Free and Low-Cost RWE Data: From Clinical to Commercial Operations

Executive Summary

Real-World Evidence (RWE) is increasingly essential for securing FDA approvals, accelerating reimbursement, and understanding U.S. market penetration. While access to proprietary claims databases is costly, numerous free, publicly available government and regulatory datasets offer high-value insights, supplemented by strategic access to low-cost, patient-level data.

This guide details the top free and low-cost RWE sources in the U.S., categorized by their primary use case (Safety, Regulatory/Clinical, or Epidemiology).

U.S. Free RWE Data Sources

These sources, managed primarily by the FDA, CMS and HHS, are critical for use cases such as competitive analysis, safety monitoring, establishing disease prevalence and cost benefit analysis.

  • FAERS (FDA)

    • Use Case Focus: Safety/PV

    • Key Value & Data Type: Drug Adverse Events: Reports on drug side effects, medication errors, and quality problems. Essential for post-market safety and competitive risk profile monitoring.

  • MAUDE (FDA)

    • Use Case Focus: Safety/PV

    • Key Value & Data Type: Medical Device Adverse Events: Mandatory and voluntary reports of device-related injuries, malfunctions, and deaths. Critical for medtech post-market surveillance.

  • ClinicalTrials.gov (NIH)

    • Use Case Focus: Regulatory/Clinical

    • Key Value & Data Type: Trial Design & Results: Database of public and private clinical studies. Use for competitor trial design, recruitment metrics, and published results.

  • NHANES (CDC)

Stored entries:
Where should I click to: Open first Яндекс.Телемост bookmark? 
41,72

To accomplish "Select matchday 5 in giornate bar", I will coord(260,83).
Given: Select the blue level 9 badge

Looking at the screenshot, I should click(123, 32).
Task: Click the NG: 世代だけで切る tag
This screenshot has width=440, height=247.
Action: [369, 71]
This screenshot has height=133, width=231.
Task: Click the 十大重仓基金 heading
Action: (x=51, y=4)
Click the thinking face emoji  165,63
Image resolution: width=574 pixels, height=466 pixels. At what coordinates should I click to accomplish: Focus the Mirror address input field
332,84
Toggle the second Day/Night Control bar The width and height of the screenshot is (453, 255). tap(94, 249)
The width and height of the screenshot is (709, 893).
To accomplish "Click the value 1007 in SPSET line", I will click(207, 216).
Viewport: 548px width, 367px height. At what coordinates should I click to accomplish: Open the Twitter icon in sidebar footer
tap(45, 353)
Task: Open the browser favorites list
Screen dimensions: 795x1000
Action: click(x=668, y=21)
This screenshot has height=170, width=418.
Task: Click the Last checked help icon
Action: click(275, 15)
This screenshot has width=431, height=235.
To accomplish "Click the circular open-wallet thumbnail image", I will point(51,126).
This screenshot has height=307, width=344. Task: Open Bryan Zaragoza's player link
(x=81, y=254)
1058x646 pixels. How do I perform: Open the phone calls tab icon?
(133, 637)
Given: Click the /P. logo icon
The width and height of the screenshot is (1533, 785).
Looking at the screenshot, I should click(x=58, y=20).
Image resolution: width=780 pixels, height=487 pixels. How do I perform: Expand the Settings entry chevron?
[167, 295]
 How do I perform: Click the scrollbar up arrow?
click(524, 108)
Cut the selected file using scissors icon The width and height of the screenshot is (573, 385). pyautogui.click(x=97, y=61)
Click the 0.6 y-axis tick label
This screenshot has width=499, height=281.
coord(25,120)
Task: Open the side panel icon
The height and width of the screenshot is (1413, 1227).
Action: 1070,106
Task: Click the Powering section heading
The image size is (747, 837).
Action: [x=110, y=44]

▸ Your assignment: Resume the guide to free and low-cost RWE data sources, picking up after its last line, "NHANES (CDC)". The data has no role in this.

▸ Written response:
    • Use Case Focus: Epidemiology

    • Key Value & Data Type: Population Health & Nutrition: Surveys on health and nutritional status of U.S. adults and children. Excellent for establishing prevalence, baseline health indicators, and comorbidities.

  • SEER Program (NCI)

    • Use Case Focus: Epidemiology

    • Key Value & Data Type: Cancer Incidence & Survival: Comprehensive data on incidence, prevalence, and survival rates for cancer across the U.S. Indispensable for oncology companies.

  • CMS Data Navigator (CMS/HHS)

    • Use Case Focus: Market/Claims

    • Key Value & Data Type: Medicare/Medicaid Summaries: Public-use files and research summaries providing de-identified aggregated claims data (e.g., physician payment, cost of care). Useful for market access and economic modeling.

  • Drugs@FDA (FDA)

    • Use Case Focus: Regulatory

    • Key Value & Data Type: Approval History & Labeling: Comprehensive list of approved drugs and therapeutic biological products, including full prescribing information (labels).

Accessing Patient-Level CMS Data

While the data sources above are free, the true RWE gold standard—patient-level claims data—is accessed via the paid CMS Virtual Research Data Center (VRDC).

  • Cost vs. Value: VRDC access is significantly cheaper than commercial claims databases and provides access to the claims history for virtually 100% of Medicare and Medicaid-enrolled populations.

  • Mechanism: This is a secure, cloud-based platform where researchers analyze the de-identified patient data.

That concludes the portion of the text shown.